Trump had wanted either immigration hardliner and acting director of Citizenship and Immigration Services Ken Cuccinelli (last heard from planning to deface the Statue of Liberty) or Customs and Border Protection chief Mark Morgan for the gig but both options have been shot down by the Justice Department's Office of Legal Counsel.
Ken Cuccinelli (Leah Millis/Reuters)
Mark Morgan (Jim Lo Scalzo/EPA)
Neither man has served more than 90 days under the last Senate-confirmed post holder, Kirstjen Nielsen, which is the reason being given for the verdict.
Halting immigration at the US southern border remains an obsession for Trump, who believes it to be an election-winning issue, but overseeing the policy has proven to be a poisoned chalice, with child seperation and unsanitary conditions in detenion camps just two of the issues that have inflamed public outrage.
McAleenan is leaving a post he only took on in April saying he has achieved all he realistically could given the political realities of the task.

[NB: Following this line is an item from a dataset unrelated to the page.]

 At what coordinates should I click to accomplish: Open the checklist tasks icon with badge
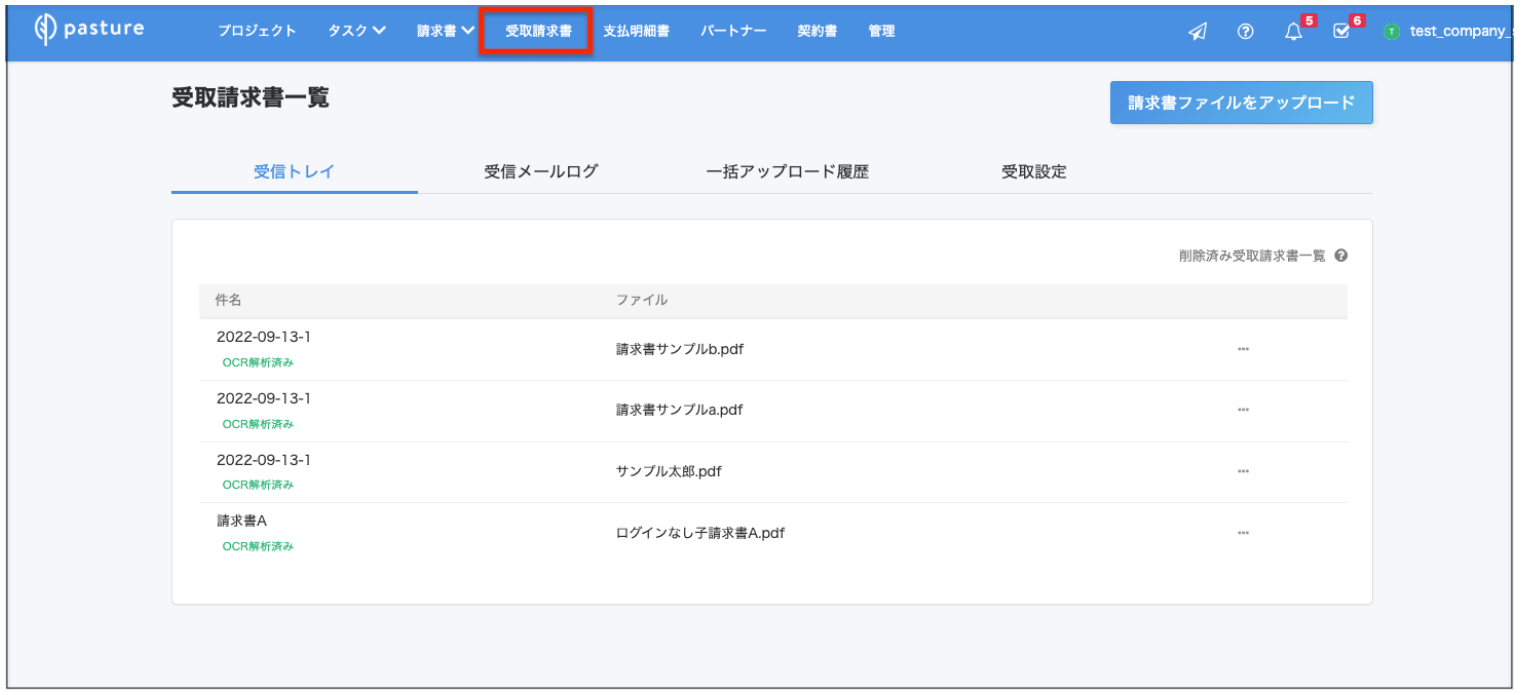click(1342, 32)
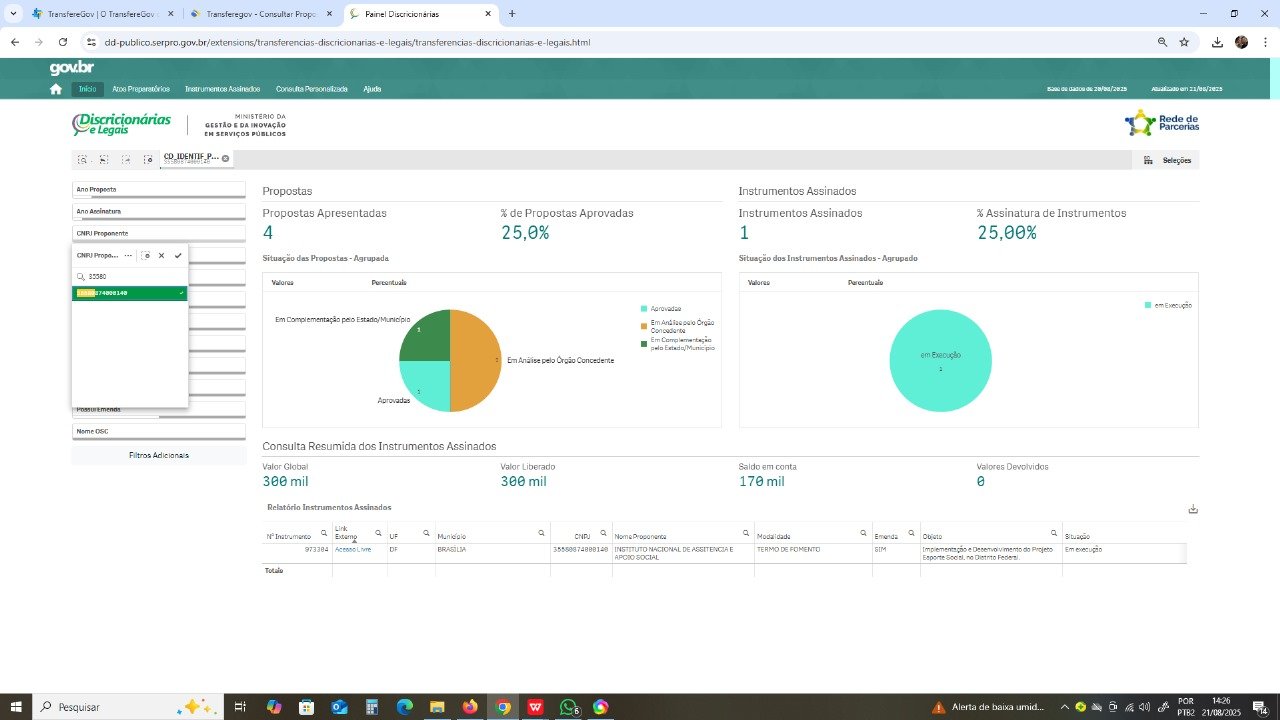
Task: Go to the home icon in navigation bar
Action: point(56,89)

Three Democratic senators - Jeff Merkley, Ed Markey and Mazie Hirono - have introduced new legislation that aims to stop Trump holding meetings with foreign heads at state at his own properties in the wake of the Doral affair.
Wittily, they've called it the Scrutinising White House Activities that Make Profits (or, SWAMP) Act.
“It’s time for Congress to step in and make it crystal clear: President Trump cannot profiteer off of his meetings with foreign leaders - not with the G7, not ever,” Merkley said in a statement.
Ultimately, the bill is not expected to pass the Republican-held Senate so amounts to little more than a publicity stunt. It does, however, serve to draw attention to an increasingly serious conflict of interest concern with a president who considers the Constitution's Emoluments Clause "phoney".
His acting chief of staff Mick Mulvaney was perhaps more revealing that he intended to be when he said on Fox News Sunday this weekend: "At the end of the day [Trump] still considers himself to be in the hospitality business."
US defence secretary Mark Esper contradicted Trump on Syria when he spoke to reporters on Monday, saying troops would likely remain in the northeast of the war-torn state despite the president’s abrupt announcement of a total withdrawal.
After arriving for a visit in Afghanistan, Esper (whom Trump called "Esperanto" over the weekend) said some soldiers would be needed in order to prevent oil from falling into the hands of Isis or others.
“We have troops in towns in northeast Syria that are located next to the oil fields,” Esper said. “The troops in those towns are not in the present phase of withdrawal... The purpose is to deny access, specifically revenue to Isis and any other groups that may want to seek that revenue to enable their own malign activities.”